Tesco is also the world’s leading internet grocer, and it runs a highly successful financial services arm through a joint venture with the Royal Bank of Scotland. In contrast, Wal-Mart has been unsuccessful at entering the banking business in the US. Outside of the UK, Tesco’s most market presence is powerful among developed countries is in Thailand, South Korea, Hungary, Czech Republic, Slovakia and Poland. A strategy of entering markets where competition is weak or fragmented and there is no presence of established global retail giants such as Wal-Mart has contributed to the success of Tesco’s internationalisation. Tesco has shown great adaptability. For example, it’s highly successful Clubcard scheme was not introduced in the US because research showed consumers there to be cynical about the concept and already felt they had too many loyalty cards.

Tesco has also demonstrated astute response to perceived opportunities and threats. For instance, Tesco entered the UK convenience market with the Express format in 1995. In 1999, after refining the format, Tesco began opening a new generation of Express units, which included some prefabricated facilities (prebuilt and simply lowered onto the site). In 2003 Tesco bought the T&S chain of around 2,000 convenience outlets. Although it later sold some, it converted many others to the Express banner. Although investors were initially sceptical about Tesco entering this market, Express now has a higher return on investment than other Tesco formats, driven by sales densities as high as £30 per square foot per week. Tesco’s speedy realisation of ideas such as this, driven by the fear of copycat ventures, gives it first mover advantage.

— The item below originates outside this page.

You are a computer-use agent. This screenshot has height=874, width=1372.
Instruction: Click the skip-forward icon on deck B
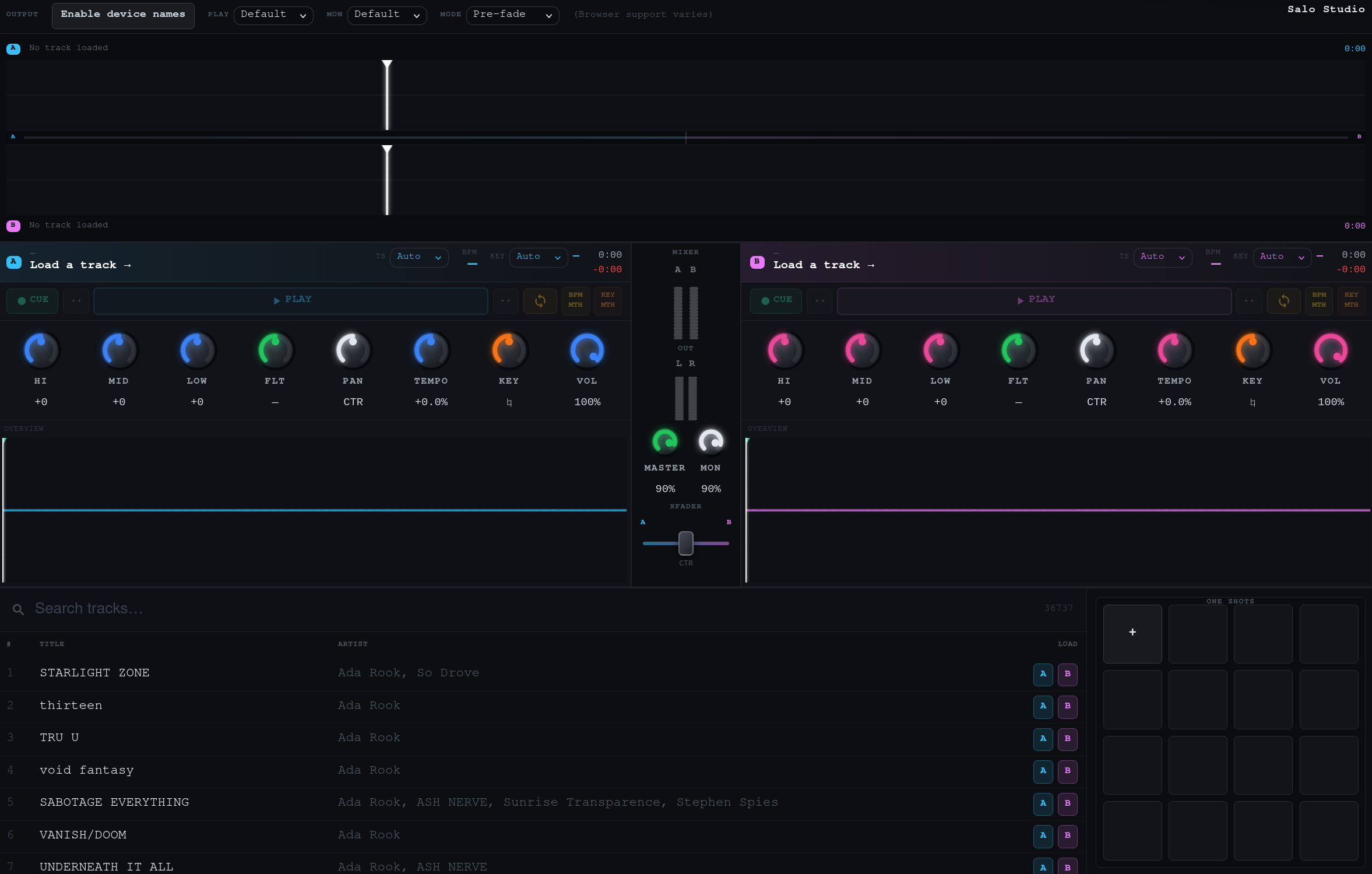point(1249,301)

However, attempting to introduce its UK model in other markets (particularly the US) is not without risks. Many Tesco convenience stores in the UK benefit from close proximity to public transport. This is thought to encourage more frequent shopping trips and a preference for perishable products over the meals typically sold in US supermarkets. An insurmountable challenge may be to persuade US consumers to behave likewise.

References

Chaffey, D., Ellis-Chadwick, F., Johnston, K., & Mayer, R. (2008). Internet Marketing: Strategy, Implementation and Practice. Harlow: Financial Times/Prentice Hall.
Humby, C., Hunt, T., & Phillips, T. (2004). Scoring points: how Tesco is winning customer loyalty. Sterling, VA: Kogan Page.
McTaggart, J. (2006). Industry awaits Tesco’s invasion. Progressive Grocer , 85 (4), 8-10.
Narver, J. C., & Slater, S. F. (1990). The effect of a market orientation on business profitability. Journal of Marketing, 54 , 20-35.
Ritson, M. (2008, October 29). Tesco takes fight to Aldi. Marketing, p. 20.
Strategic Direction. (2008). Tesco’s American dream. Strategic Direction, 24 (2), 11-15.
Strategic Direction. (2005). The secrets of Tesco’s expansion success. Strategic Direction, 21 (11), 5-7.